## WORK INSTRUCTION
Counting only lines of the listing below that hold the word "agent", give the total and nothing else.

## GIVEN INFORMATION
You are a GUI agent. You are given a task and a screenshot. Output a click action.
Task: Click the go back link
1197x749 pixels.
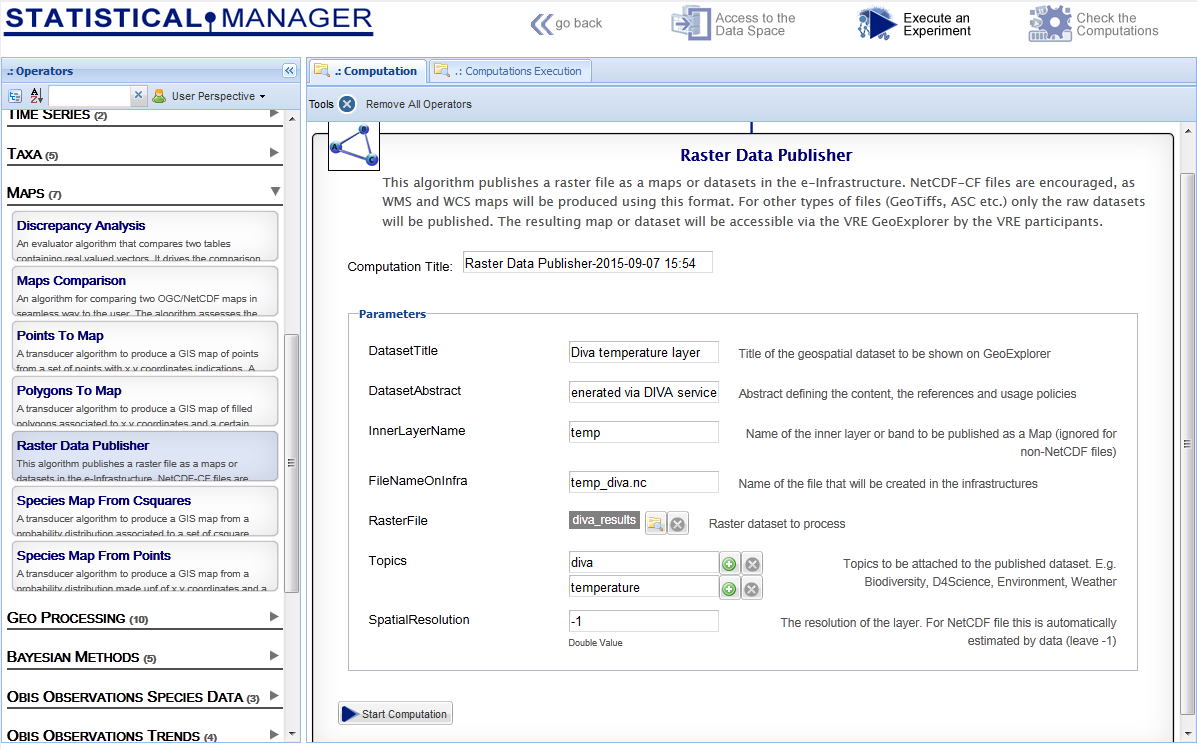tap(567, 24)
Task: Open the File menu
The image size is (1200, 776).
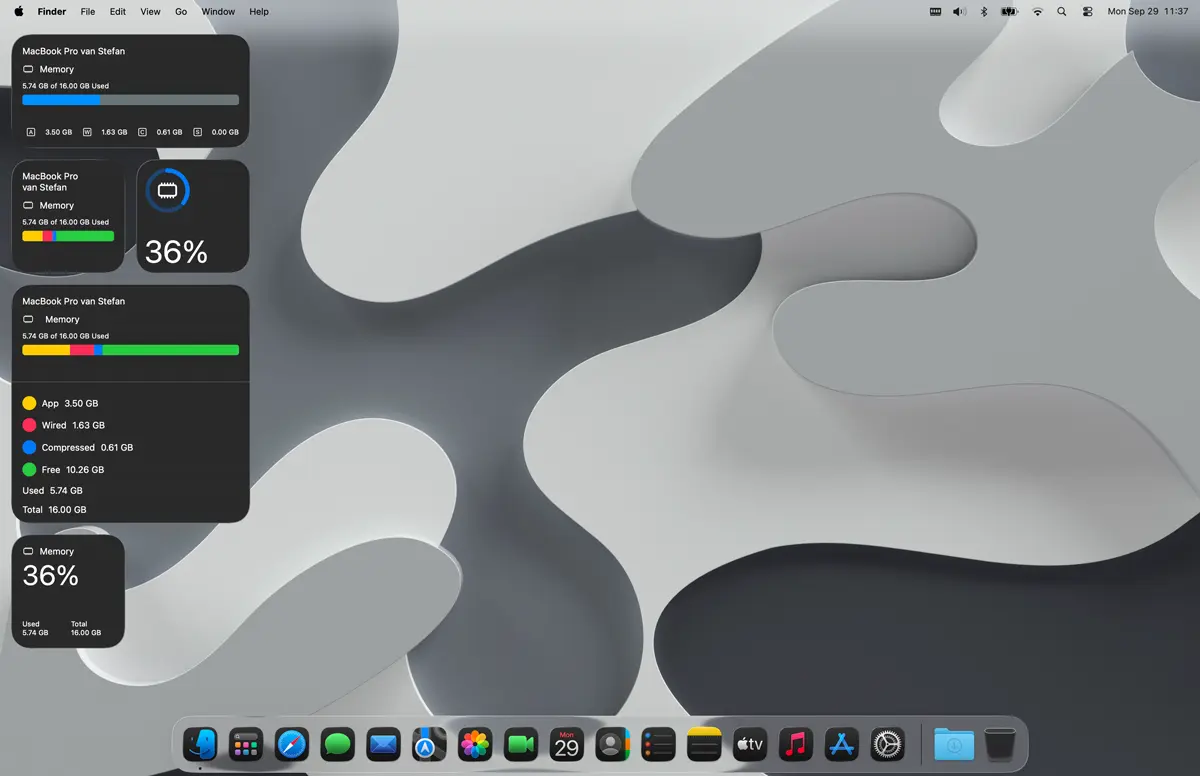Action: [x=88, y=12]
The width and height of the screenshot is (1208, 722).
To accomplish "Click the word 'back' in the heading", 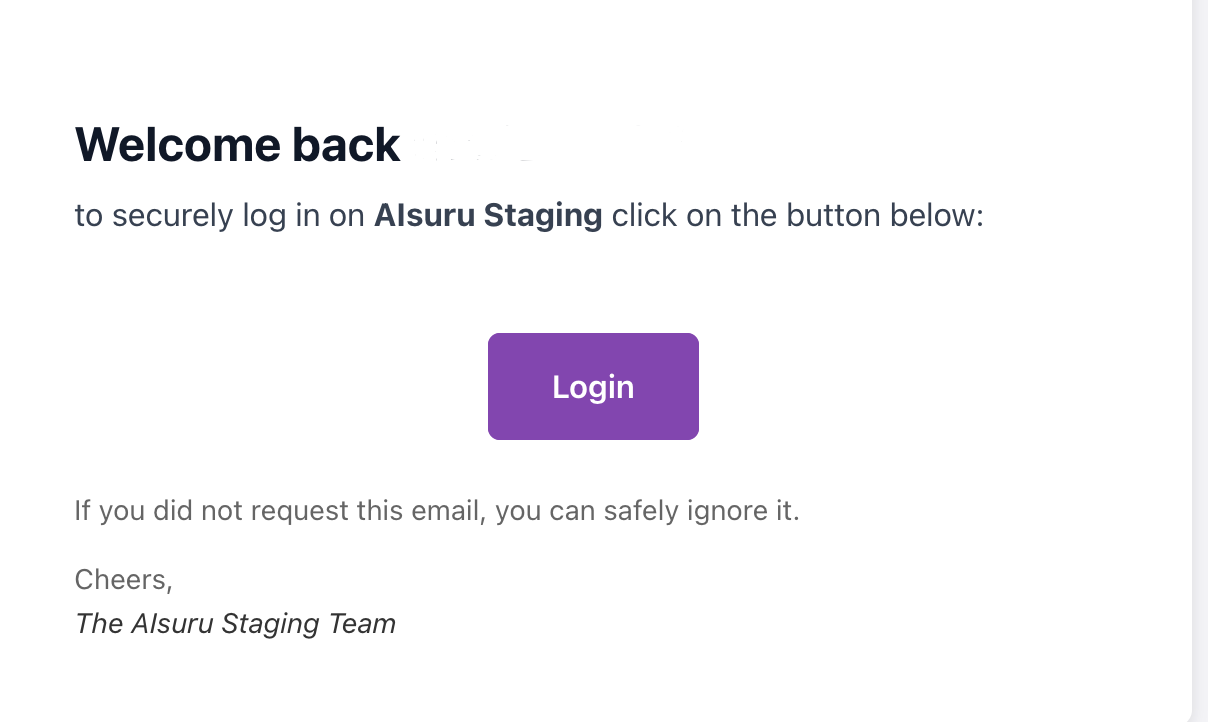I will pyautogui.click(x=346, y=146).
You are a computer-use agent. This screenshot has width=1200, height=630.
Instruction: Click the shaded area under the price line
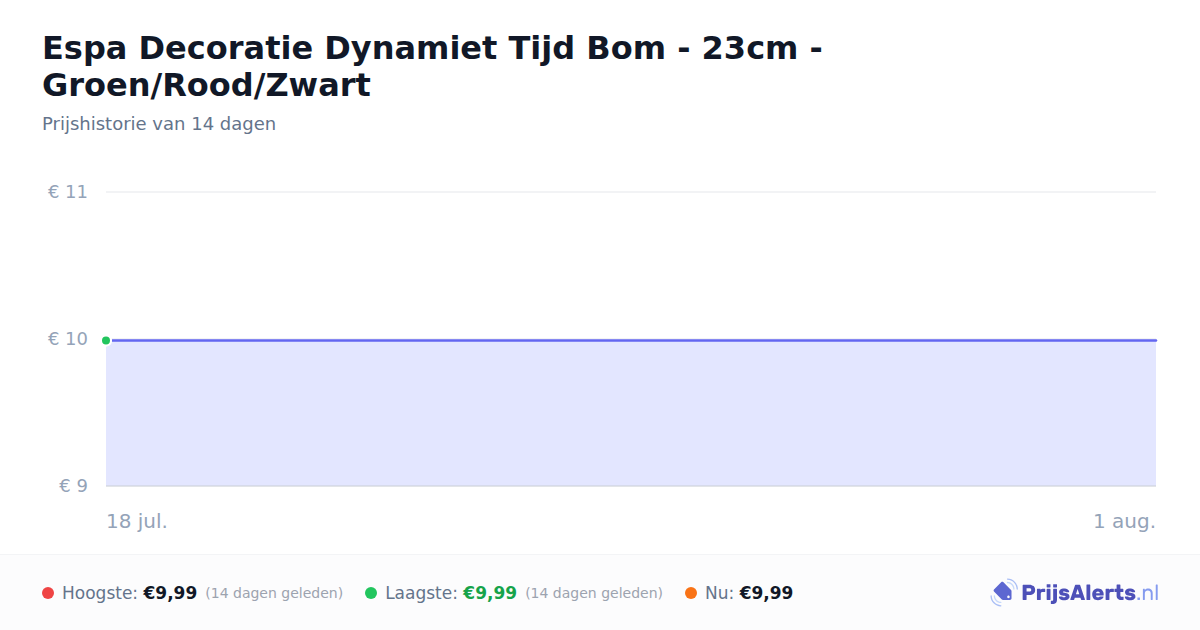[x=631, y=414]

* * *

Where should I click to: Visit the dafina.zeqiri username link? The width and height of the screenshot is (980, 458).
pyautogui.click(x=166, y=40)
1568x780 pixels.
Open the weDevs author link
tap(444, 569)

---

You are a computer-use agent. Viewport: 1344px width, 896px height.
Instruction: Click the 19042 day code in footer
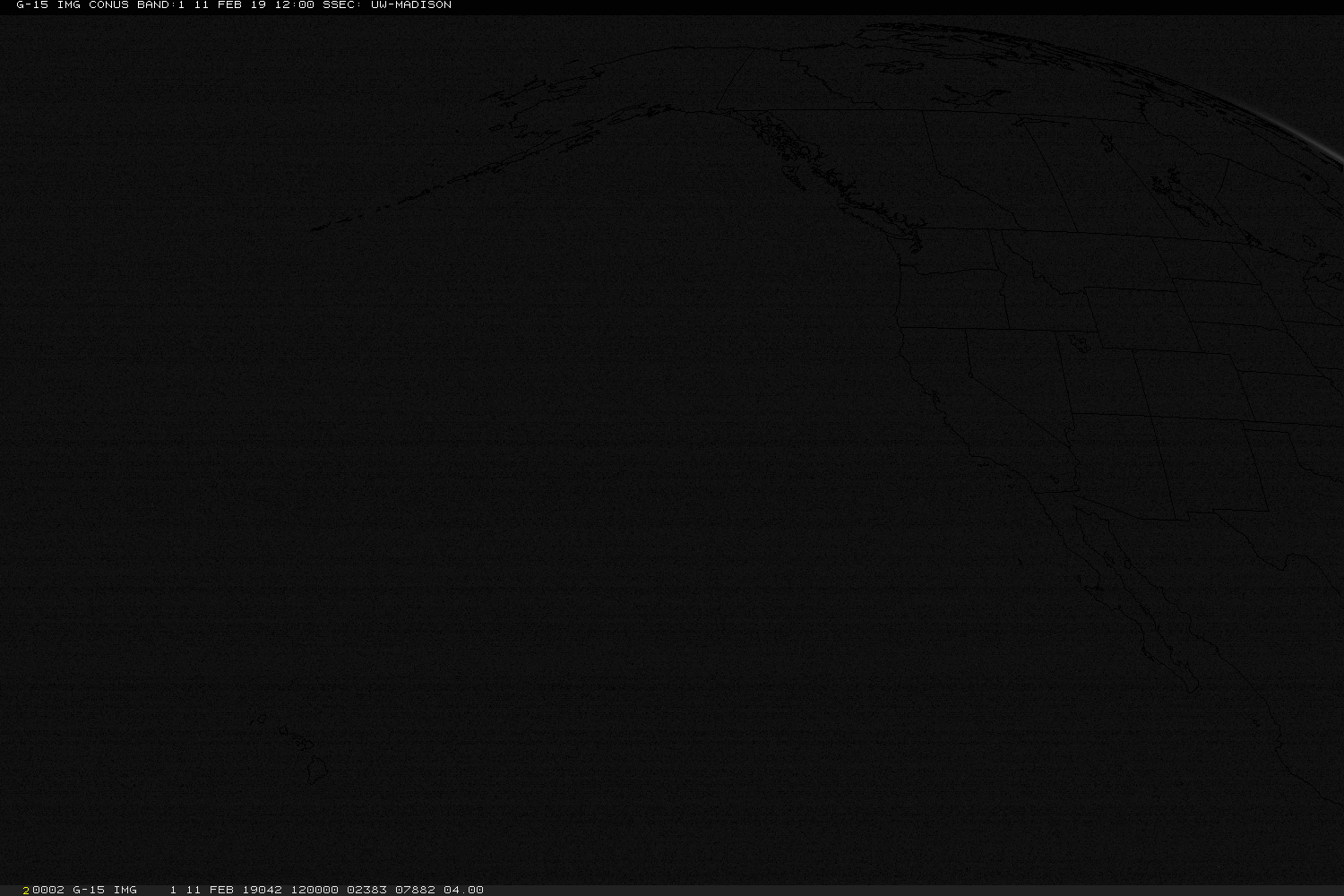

## TASK RESPONSE
3